Hal tersebut disampaikan Edoardus saat kunjungan kerja Komisi IV DPR RI di Desa Garung, Kabupaten Pulang Pisau, akhir September lalu. Ia menyebut persoalan legalitas lahan bukan hanya masalah administratif, tetapi juga menyangkut hak hidup masyarakat desa yang sudah lama menetap dan menggantungkan penghidupan di wilayah tersebut.
“Kalau kantor gubernur saja masuk kawasan hutan, tentu harus dikeluarkan. Kehidupan masyarakat di kawasan hutan juga harus diatur agar tidak tercekik oleh aturan,” tegas Edoardus yang juga Ketua DPD PDI Perjuangan Papua Selatan.
Politisi PDI Perjuangan itu menilai, akar persoalan lambannya legalitas lahan di Kalteng ada pada kurangnya sinergi lintas kementerian dan lembaga. Ia mendorong agar Kementerian Lingkungan Hidup dan Kehutanan (KLHK), Kementerian Pertanian, serta pemerintah daerah dapat membangun sistem inventarisasi lahan yang terintegrasi dan berbasis data faktual lapangan.
“Ini perlu kerja bersama, jangan sampai masyarakat menjadi korban dari tumpang tindih kebijakan. Pemerintah pusat dan daerah harus satu peta dan satu langkah,” ujar Legislator asal Dapil Papua Selatan tersebut.
Sementara itu, Dirjen Planologi Kehutanan dan Tata Lingkungan KLHK, Ade Tri Aji Kusumah, mengakui masih banyak desa yang secara administratif tercatat sebagai kawasan hutan, padahal di dalamnya sudah terdapat permukiman, fasilitas umum, hingga kantor pemerintahan.
Ia menjelaskan, sejak 2014 pemerintah telah menjalankan program Penyelesaian Penguasaan Tanah dalam Kawasan Hutan (PPTKH) dengan luas sekitar 21 ribu hektare di Kabupaten Pulang Pisau.
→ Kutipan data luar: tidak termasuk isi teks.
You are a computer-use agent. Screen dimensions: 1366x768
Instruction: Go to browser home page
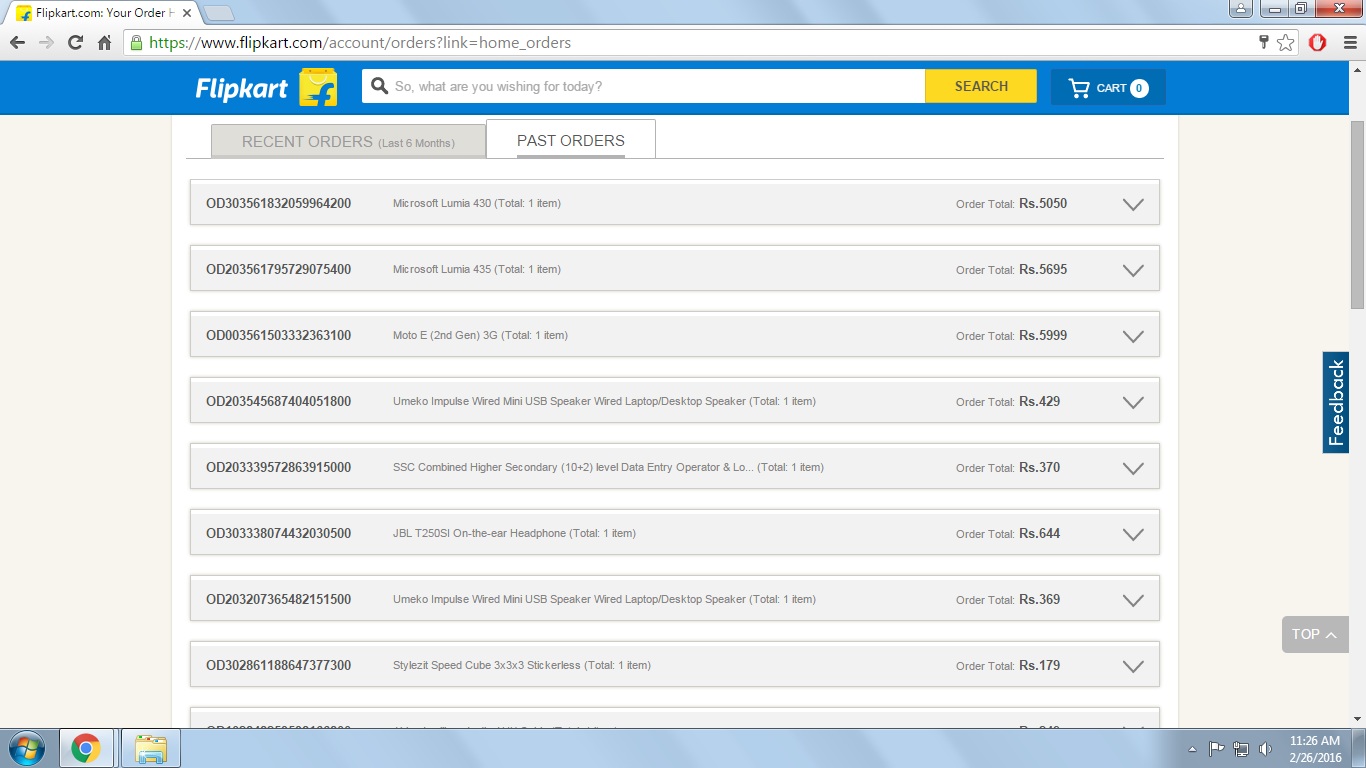(104, 43)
Melalui aplikasi Tapal 21, fasum atau fasos yang sudah berdiri minimal lima tahun dapat dikeluarkan dari kawasan hutan menjadi Area Penggunaan Lain (APL).
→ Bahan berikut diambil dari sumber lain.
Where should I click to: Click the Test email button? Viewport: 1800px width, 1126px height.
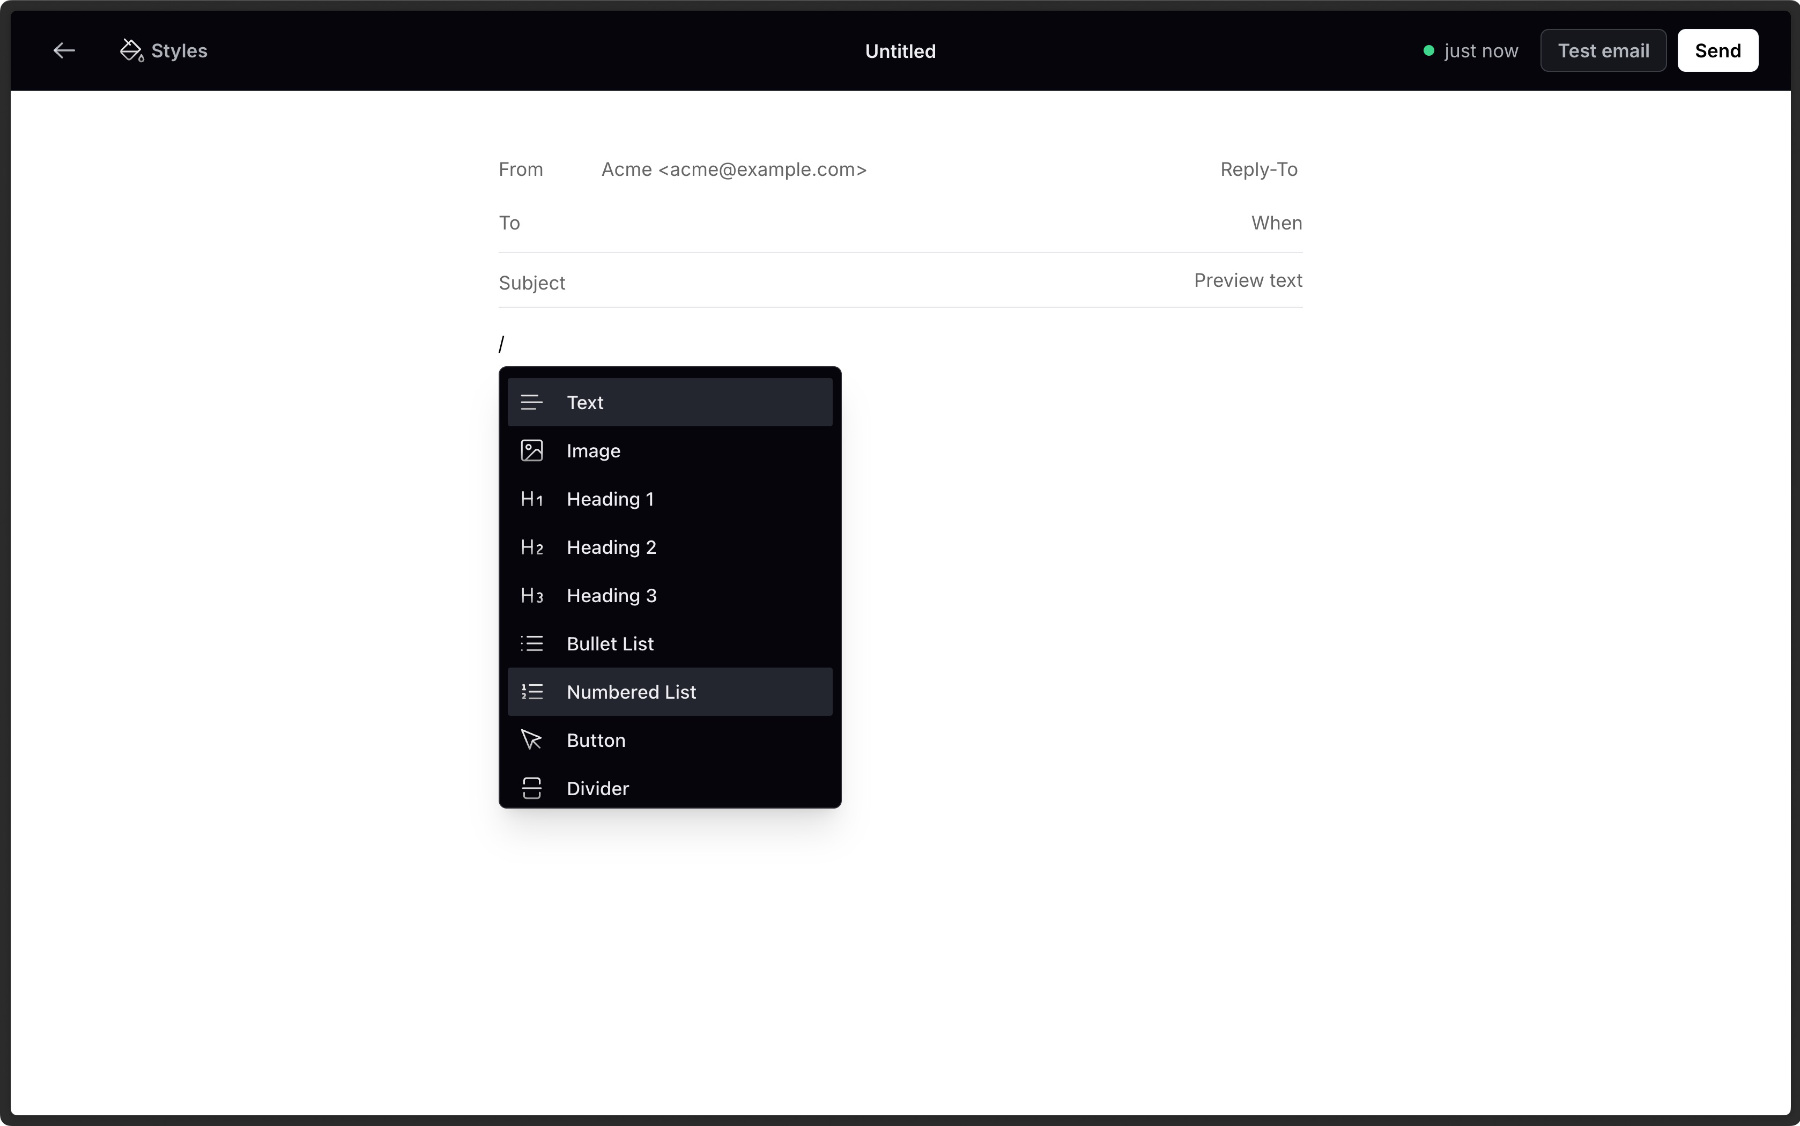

Adapun lahan yang telah digarap masyarakat selama lebih dari 20 tahun akan diproses lebih lanjut untuk legalisasi, sementara lahan yang baru digarap kurang dari dua tahun akan diarahkan ke program Perhutanan Sosial dengan sertifikat hak kelola.
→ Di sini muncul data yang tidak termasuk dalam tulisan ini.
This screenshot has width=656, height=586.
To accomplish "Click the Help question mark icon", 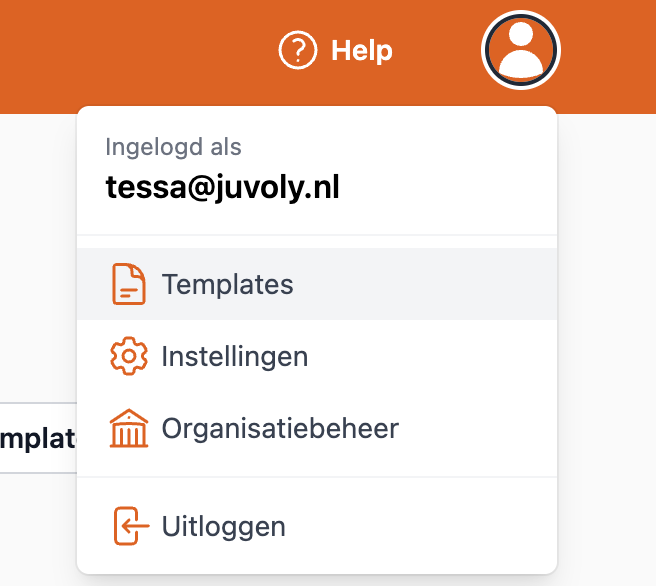I will (x=297, y=50).
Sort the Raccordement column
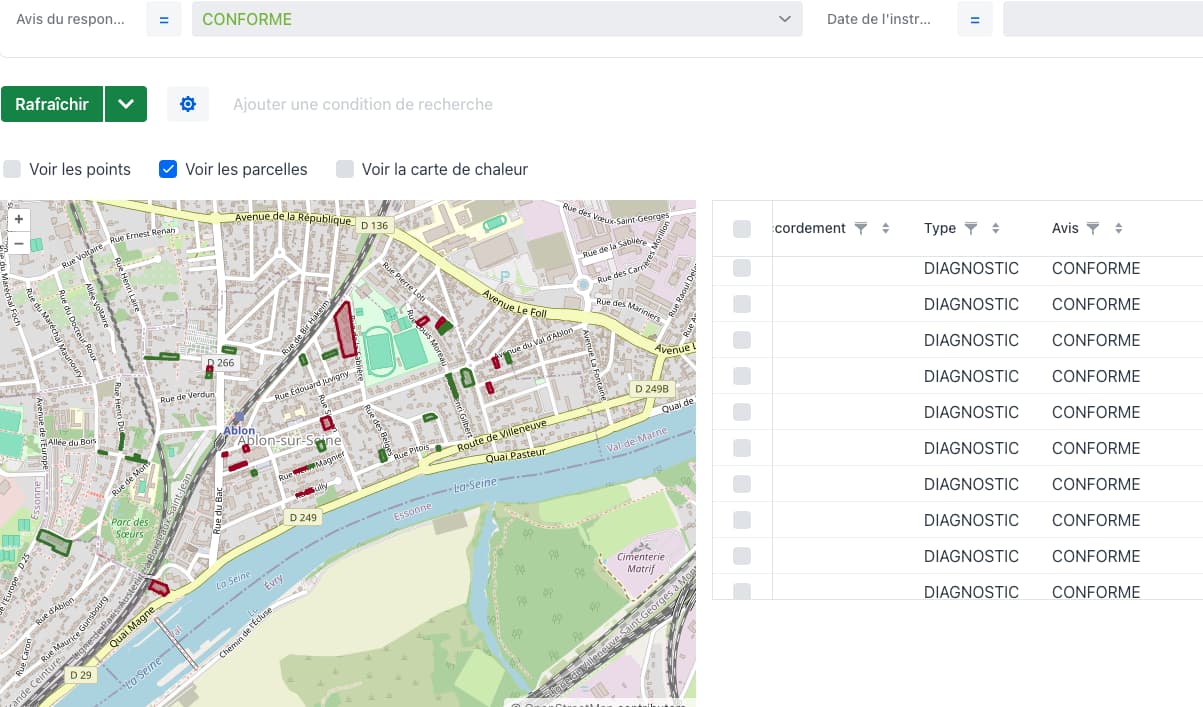 coord(885,229)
Edoardus berharap, langkah-langkah tersebut tidak berhenti di tataran teknis, tetapi segera diwujudkan di lapangan. “Keadilan sosial yang diperjuangkan PDI Perjuangan harus dirasakan oleh masyarakat desa, termasuk dalam hal kepastian hak atas tanah mereka,” pungkasnya.